Our MD simulations were carried out with the LAMMPS package32 on the Blue Waters supercomputer at Illinois20. The generalized simulation conditions are shown in more detail in Supplementary Fig. S3. For the first set of simulations, the simulation environment consists of a 100 × 100 × 6.25 nm3 GaSb surface containing 2,237,216 atoms. For the second set of simulations, the simulation environment consists of a 25 × 25 × 7.6 nm3 crystalline GaSb(110) surface containing 175,972 atoms, with additional layers of GaSb(110) added to the bottom of the surface at periodic intervals throughout the simulation. The target is then irradiated with 500 eV Kr+ ions which are generated in random locations >1 nm above the surface with a downward trajectory. Ga-Ga and Sb-Sb interactions are modelled with a modified version of the Tersoff-ZBL hybrid potential developed by Albe and coworkers26, while Ga-Sb interactions are treated with the Tersoff potential given by Powell et al.33. All interactions with ion species are modelled by the purely repulsive ZBL potential34. The boundary conditions are periodic in the lateral dimensions and fixed in the vertical dimension. The bottom 0.86 nm (4 ML) of the surface are held fixed, while the next-lowest 1.72 nm (8 ML) of the surface are held at a temperature of 300 K by a Berendsen thermostat35. Sputtered and reflected particles are removed from the top of the simulation volume.

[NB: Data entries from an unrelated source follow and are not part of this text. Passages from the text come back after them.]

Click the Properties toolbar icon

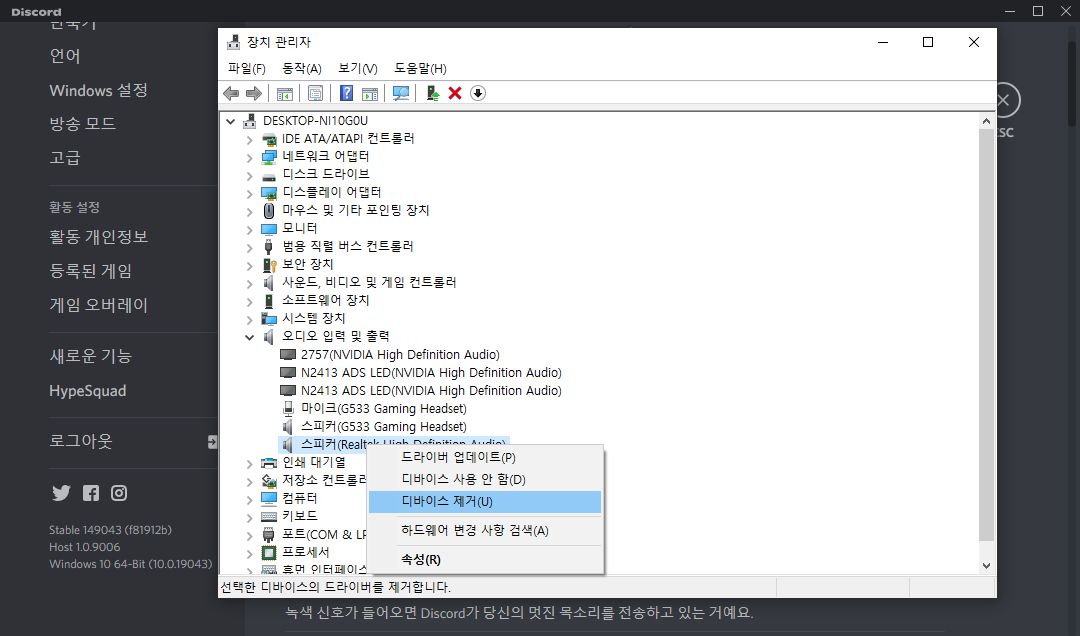point(315,93)
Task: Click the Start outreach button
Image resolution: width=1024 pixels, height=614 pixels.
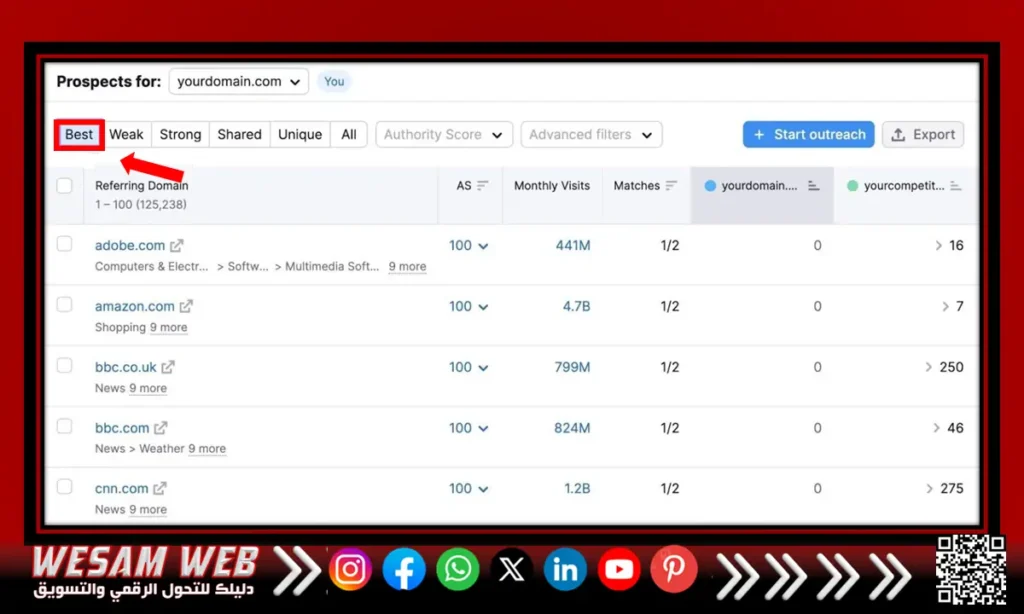Action: 808,135
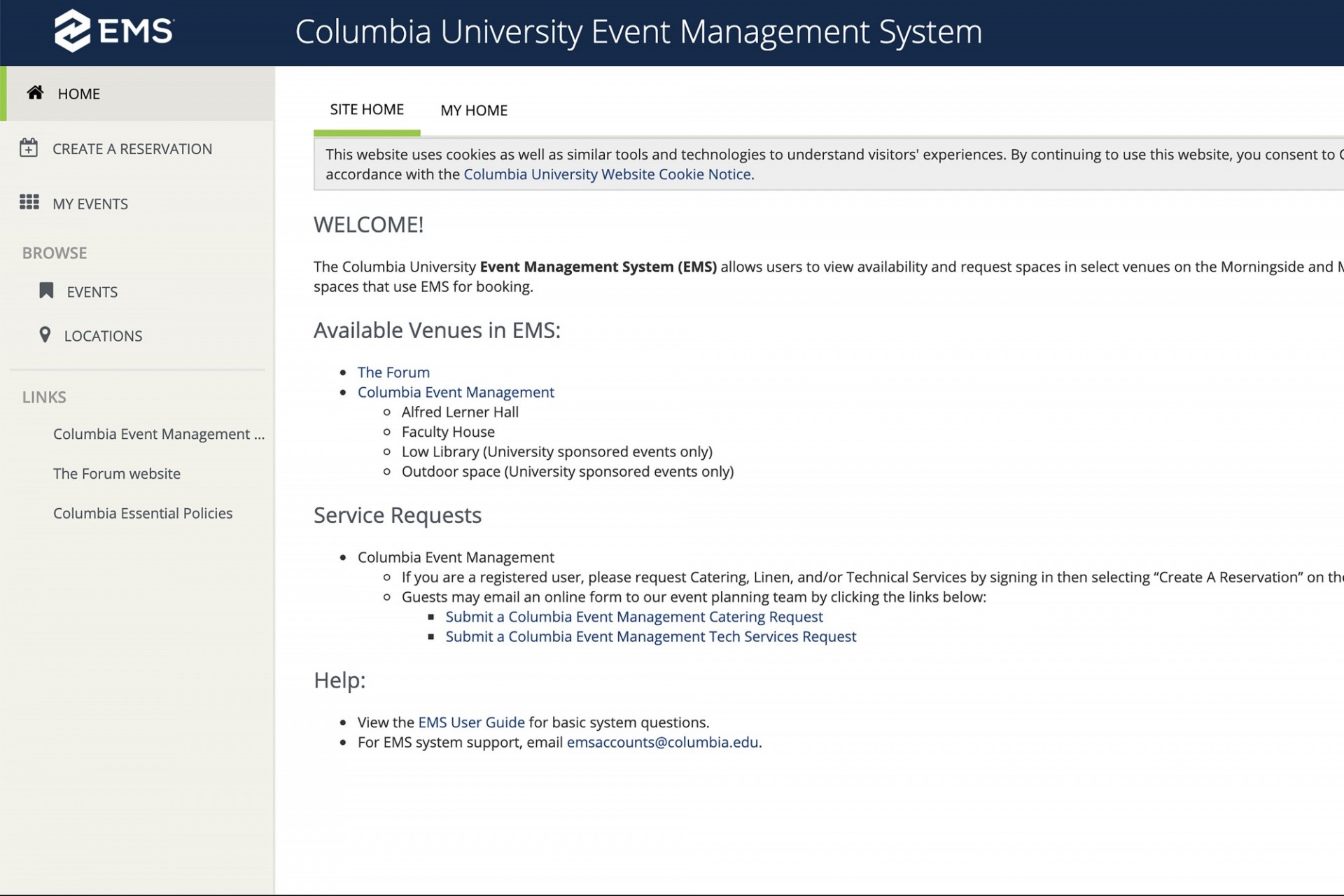Click Submit a Columbia Event Management Catering Request
The height and width of the screenshot is (896, 1344).
(x=635, y=616)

Constructing the surface with altered composition

The surface with an altered compositional profile (Fig. 3(a)) is constructed from bottom to top by creating and amorphizing one layer at a time. For each successive layer, atoms are generated and constrained by reflecting walls at the minimum and maximum z-coordinates for that layer. The atoms are heated to a temperature between 2500 and 3500 K, depending on the layer composition, and then are immediately thermalized at 300 K. This procedure leads each layer to an amorphous state similar to that resulting from ion irradiation. After all layers are created, the surface is relaxed at 300 K for an extended time to allow the whole surface to reach equilibrium. Due to the computational expense of this procedure, the surface is prepared as a 25 × 25 nm2 area which is then duplicated in a 4 × 4 array to obtain the final 100 × 100 nm2 surface.

Additional details of this procedure, including several illustrative figures, are given in the Supplementary Information.

Cluster and coordination analysis

We use the Open Visualization Tool (OVITO)23 to identify atoms in clusters and carry out coordination analysis of the MD simulation data. Clusters are defined as any group of atoms of one type which meet one of two criteria: (1) they do not have a neighbour of another type, or (2) they are neighbours of one or more atoms which meet the first criteria.